> [TASK DIRECTIONS]:
Look over the data below and give the number of lines containing the word "agent", with no other words.

> [WORKING DATA]:
- - -
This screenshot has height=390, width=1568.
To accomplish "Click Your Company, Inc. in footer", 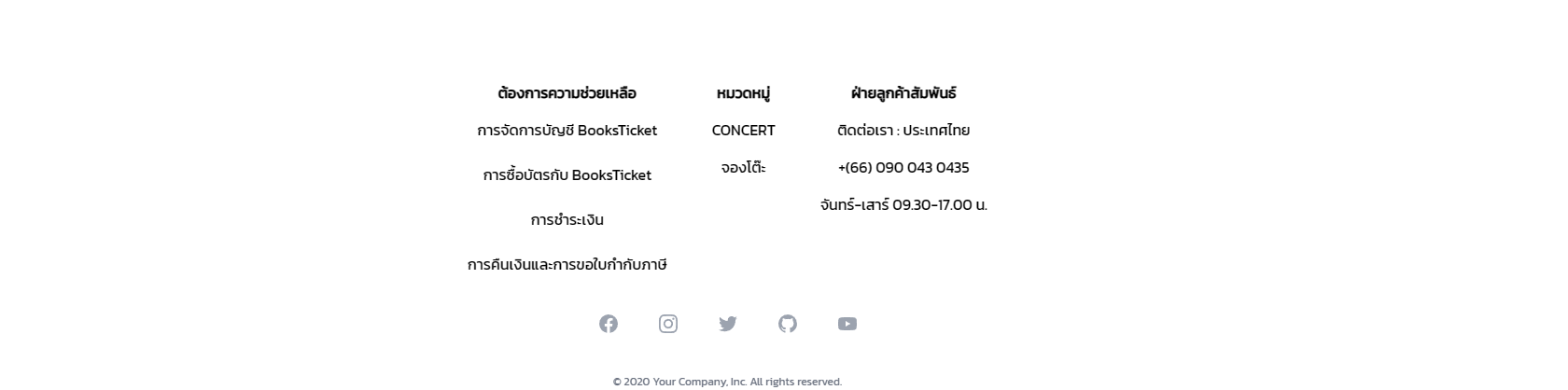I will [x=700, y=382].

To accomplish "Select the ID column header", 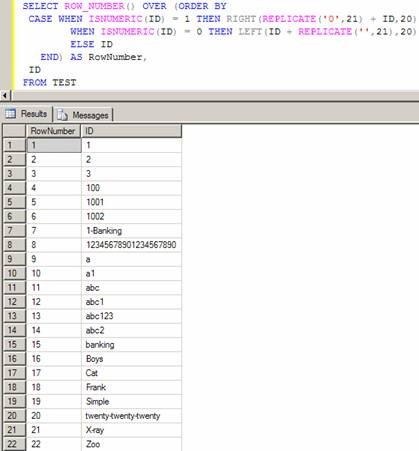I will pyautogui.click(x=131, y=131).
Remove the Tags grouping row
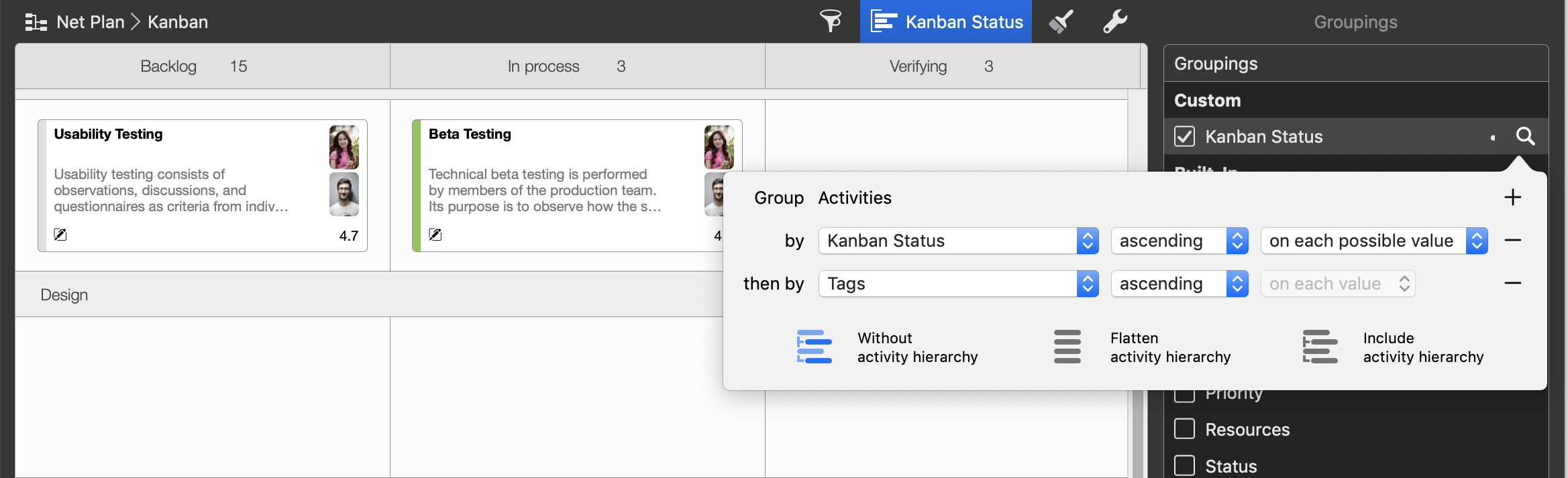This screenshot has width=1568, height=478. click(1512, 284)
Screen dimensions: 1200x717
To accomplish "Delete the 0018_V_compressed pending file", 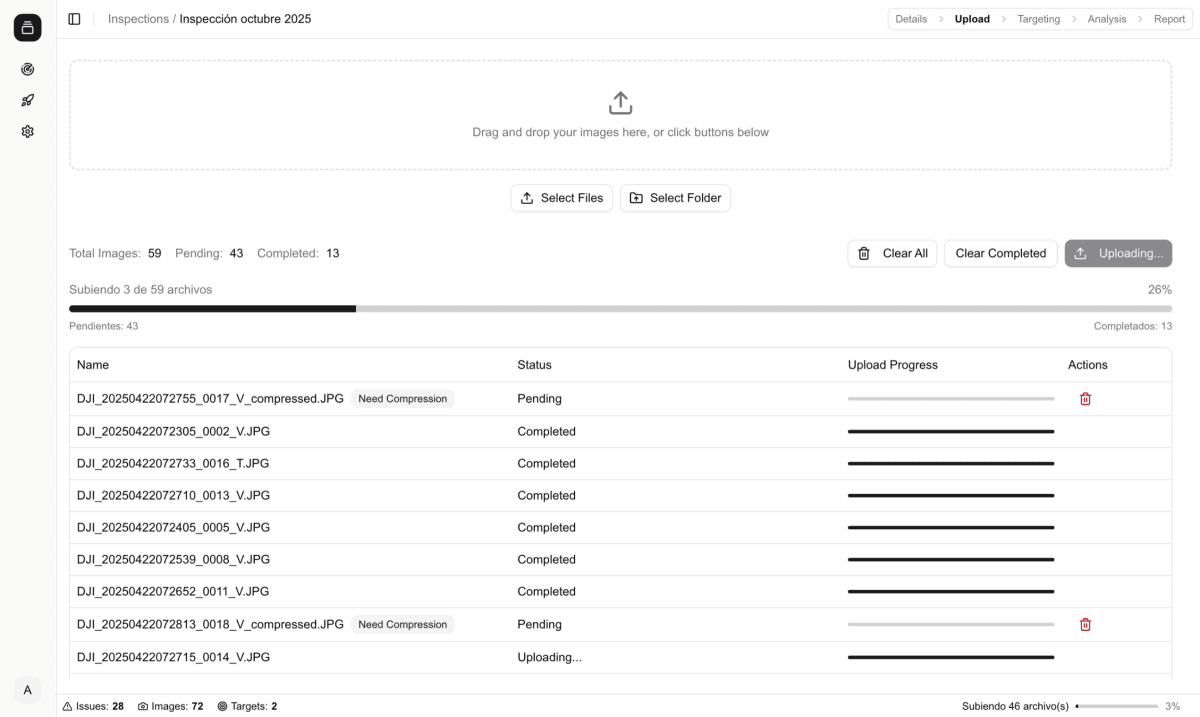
- - -
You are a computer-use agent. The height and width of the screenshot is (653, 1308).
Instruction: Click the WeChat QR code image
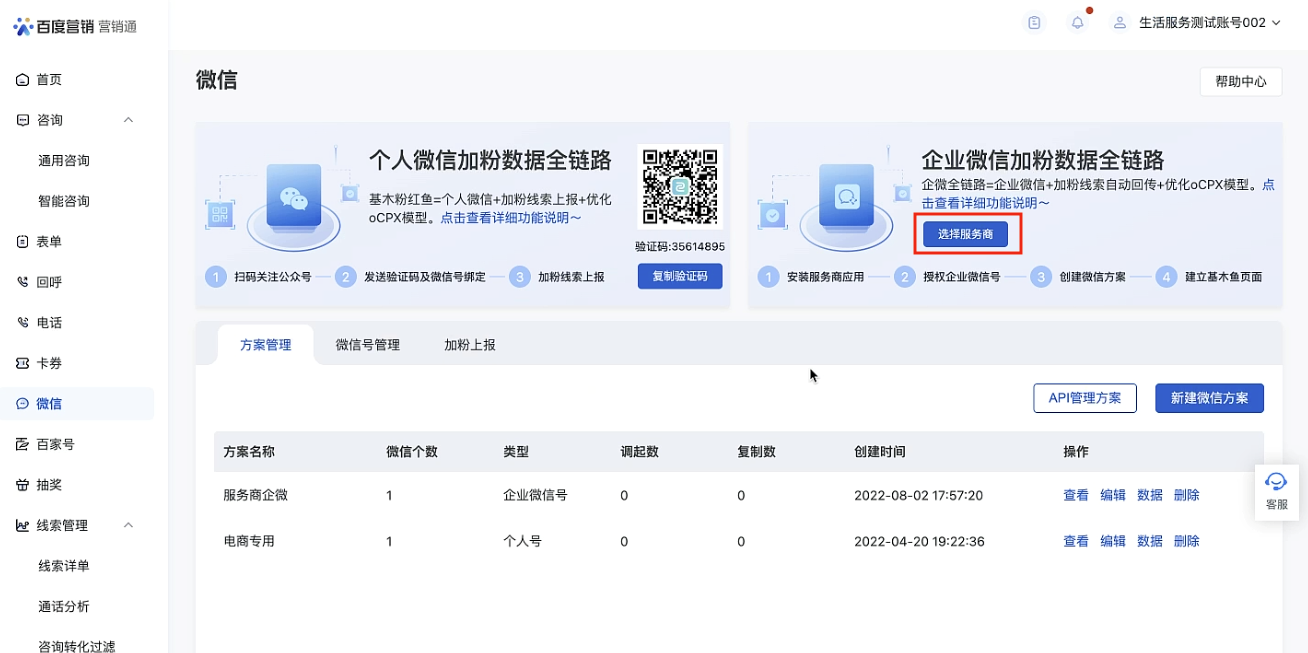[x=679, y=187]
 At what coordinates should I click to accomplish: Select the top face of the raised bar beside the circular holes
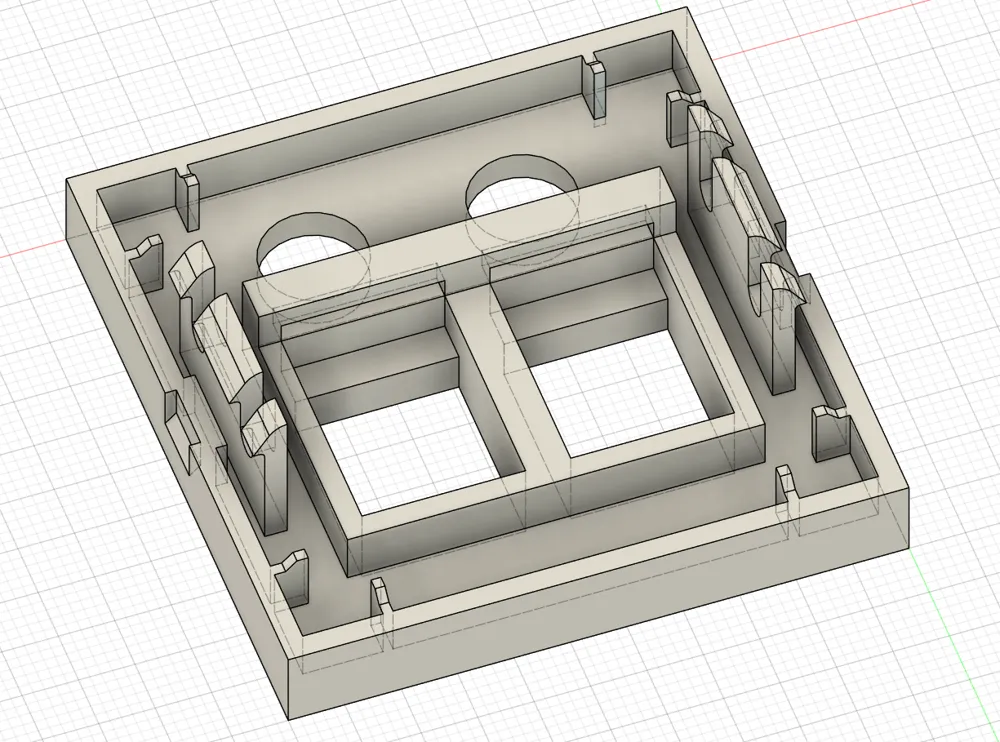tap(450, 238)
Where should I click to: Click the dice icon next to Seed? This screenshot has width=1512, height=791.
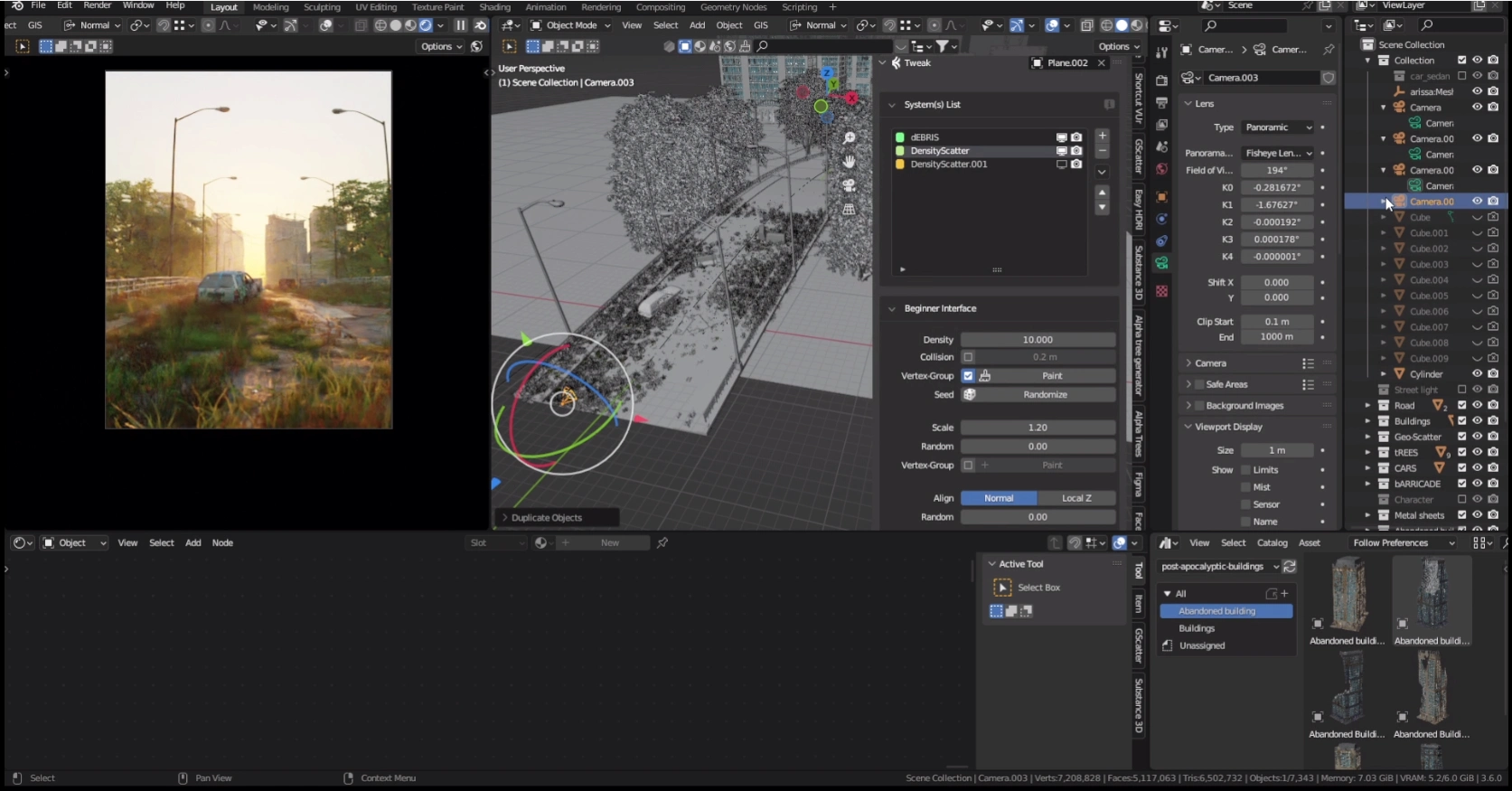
- - -
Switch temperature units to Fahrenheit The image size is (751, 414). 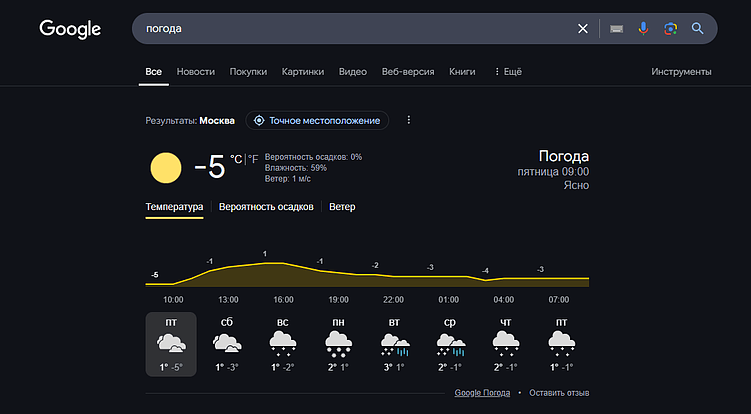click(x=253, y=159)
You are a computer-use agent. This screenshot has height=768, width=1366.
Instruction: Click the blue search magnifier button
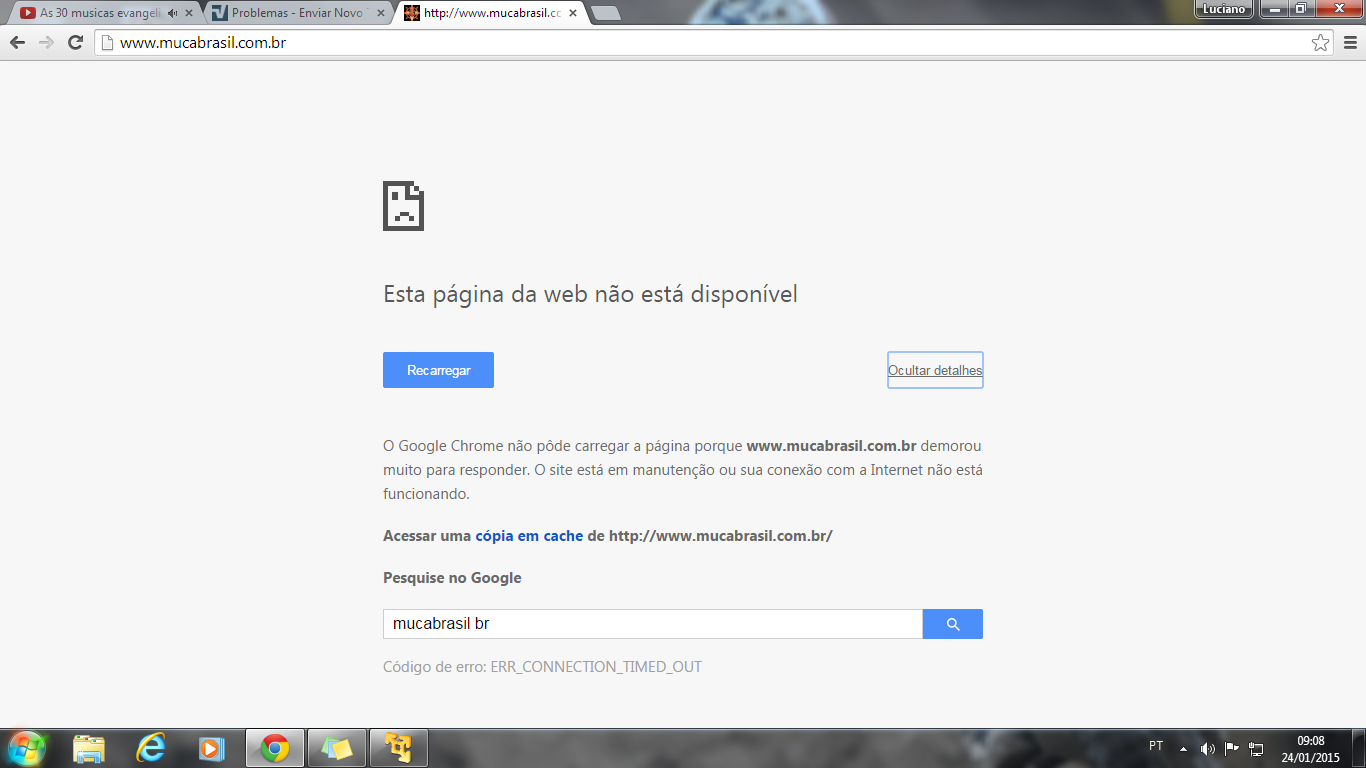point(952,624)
- - -
> [RESPONSE TO THIS EXERCISE]:
2